Dividends and Fallout from Boeing’s safety crisis is having wide impact

If you look around in the community you travel through often times there is a large employer which affects the area. Sometimes that is educational such as college or university; sometimes that is a service center of government – state or regional government; and sometimes a manufacturing facilities and every combination of the above. It is often thought the longer a company is operating the more stability they provide for the area and the better the stability of the economy. One large manufacturing company is Boeing.

In an article by Rajesh Kumar Singh and Allison Lampert of Reuters, Boeing is one of the large institutional manufacturers and because it has a duopoly with Airbus, it can be taken for granted it will continue to operate the way it always has.
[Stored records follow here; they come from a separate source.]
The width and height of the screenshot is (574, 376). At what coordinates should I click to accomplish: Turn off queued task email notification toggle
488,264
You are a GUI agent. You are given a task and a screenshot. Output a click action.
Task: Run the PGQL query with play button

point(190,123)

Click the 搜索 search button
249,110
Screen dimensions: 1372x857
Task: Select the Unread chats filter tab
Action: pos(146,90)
Boeing is the largest US exporter and employs nearly 150,000 people domestically. It supports millions more through a supply chain that includes thousands of business big and small around the world.
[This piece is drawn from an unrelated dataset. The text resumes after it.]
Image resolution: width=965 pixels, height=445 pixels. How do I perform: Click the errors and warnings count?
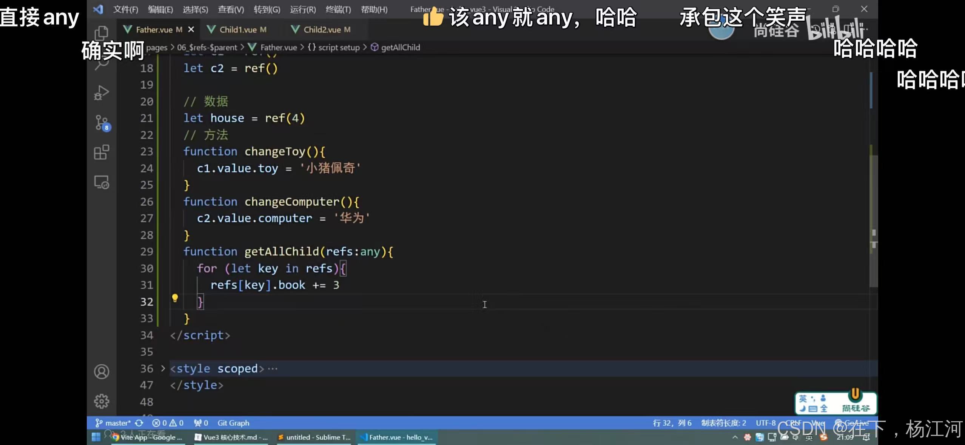click(x=168, y=423)
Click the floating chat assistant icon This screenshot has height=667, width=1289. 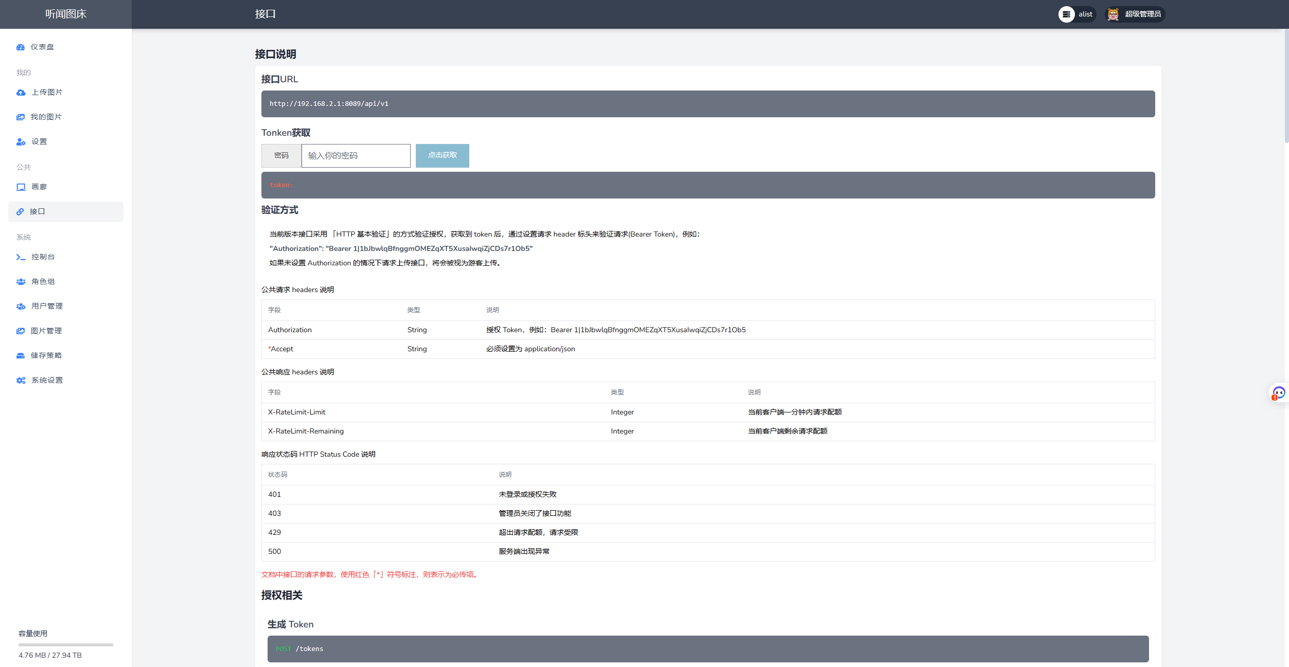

Economist Joseph Brusuelas estimates it contributes $1 trillion a year to the US economy and supports more than 5 million jobs.

A door fell off in flight in mid January, the plane landed safely. The fallout meant a slowdown in deliveries of Max 737. One of the fallouts is Southwest Airlines was expecting to replace planes in their fleet with Max 737s, the planes are slowly coming and Southwest had to adjust their flights by cancelling some and slowing pilot hiring.

Boeing expects to get back to a Max production of 38 a month in the back half of the year. This year Boeing delivered 175 jets in the first half of 2024, which is down 34% from a year ago. The slowdown ripples to suppliers such as GE Aerospace which has slow downed engine production as most supply lines are just in time to save money on inventory costs.

Similar to a person buy a new vehicle and there are fewer costs to run it, airlines which depend on Boeing to continually upgrade their planes are flying on older planes with a higher costs to run which affects their bottom line. Allegiant Air says that amounts to $30 million a year. Southwest the number is larger because it was expecting 85 new planes and have only received 20 planes. Fewer planes translates into less routes and greater concentration on profitable routes, which means some smaller airports lose flights.

Linking to dividend paying stocks, often times when you purchase these stocks you expect the stock to be slow and steady and that often wins the race in the long run. The companies can face the changes economies and cycles bring and as a shareholder you are better off for being a shareholder. We are seeing that a small event can cascade in bigger implications which is why after you read the slogans of the company, ask are they doing it?